Und nun kommt auch endlich mal unsere Ich - Erzählerin zum Zuge. Eigentlich wollte sie ja schon am ersten Tag der stinkenden Kloake, die Cassandra "Zuhause" nennt, den Rücken kehren, irgendwie schafft sie aber nicht den Absprung.
Cassandra ist unverschämt und gehässig ihr gegenüber. Und haushoch überlegen, was Manipulationen angeht. Und so wird die Namenlose zur Handlangerin und erledigt die eigentliche Drecksarbeit, also so ziemlich alles, was kriminell ist. Warum sie das macht weiß sie selber nicht. Sie kann Cassandra nicht besonders gut leiden und empfindet dieses Projekt von Anfang an als den Irrsinn, der es ist. Aber sie kann sich Cassandras Sog nicht entziehen und will sich selbst keine Niederlage eingestehen. 
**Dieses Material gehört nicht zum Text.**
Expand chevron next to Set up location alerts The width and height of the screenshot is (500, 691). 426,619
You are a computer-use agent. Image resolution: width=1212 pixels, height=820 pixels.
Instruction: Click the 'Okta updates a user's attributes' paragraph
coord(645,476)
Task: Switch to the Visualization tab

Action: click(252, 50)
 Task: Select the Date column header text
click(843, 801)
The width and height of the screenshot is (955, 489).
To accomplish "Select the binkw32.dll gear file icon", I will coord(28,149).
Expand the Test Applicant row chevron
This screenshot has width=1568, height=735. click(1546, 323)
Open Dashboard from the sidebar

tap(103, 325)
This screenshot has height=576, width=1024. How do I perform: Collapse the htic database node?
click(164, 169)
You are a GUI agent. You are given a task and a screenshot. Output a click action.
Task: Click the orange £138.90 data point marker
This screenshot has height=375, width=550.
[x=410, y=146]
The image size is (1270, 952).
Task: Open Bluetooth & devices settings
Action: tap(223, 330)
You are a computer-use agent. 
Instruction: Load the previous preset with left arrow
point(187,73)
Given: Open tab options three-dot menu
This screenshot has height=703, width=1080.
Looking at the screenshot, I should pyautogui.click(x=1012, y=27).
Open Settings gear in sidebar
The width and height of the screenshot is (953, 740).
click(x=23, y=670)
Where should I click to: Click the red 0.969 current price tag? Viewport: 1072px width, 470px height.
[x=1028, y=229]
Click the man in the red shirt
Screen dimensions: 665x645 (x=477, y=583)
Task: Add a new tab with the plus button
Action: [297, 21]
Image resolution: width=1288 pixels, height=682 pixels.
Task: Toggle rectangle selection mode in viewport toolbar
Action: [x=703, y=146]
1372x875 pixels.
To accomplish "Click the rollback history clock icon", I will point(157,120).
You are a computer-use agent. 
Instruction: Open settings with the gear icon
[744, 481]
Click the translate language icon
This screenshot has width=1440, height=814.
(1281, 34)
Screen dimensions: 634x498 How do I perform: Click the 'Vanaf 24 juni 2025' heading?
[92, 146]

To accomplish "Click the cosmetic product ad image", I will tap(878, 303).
Ich würde dieses Buch als eine Mischung aus modernem Robin Hood - Märchen (in dem Robin eine völlig Verrückte mit utopischen Visionen und Robins "Gang" zusammen nicht viel cleverer als eine Scheibe Toast ist) und eine satirische und zugleich kritische Gesellschaftsstudie über den Konsumwahn der Menschheit beschreiben. 
Außergewöhnlich, absolut unterhaltsam und vom Schreibstil der Autorin her wirklich angenehm zu lesen.

MEIN FAZIT lautet hier: 4/5 BÜCHEREULEN 

P.S. ....und ein fulminantes Finale gibt es natürlich auch. Bei DER Protagonistin war ja schließlich nichts anderes zu erwarten.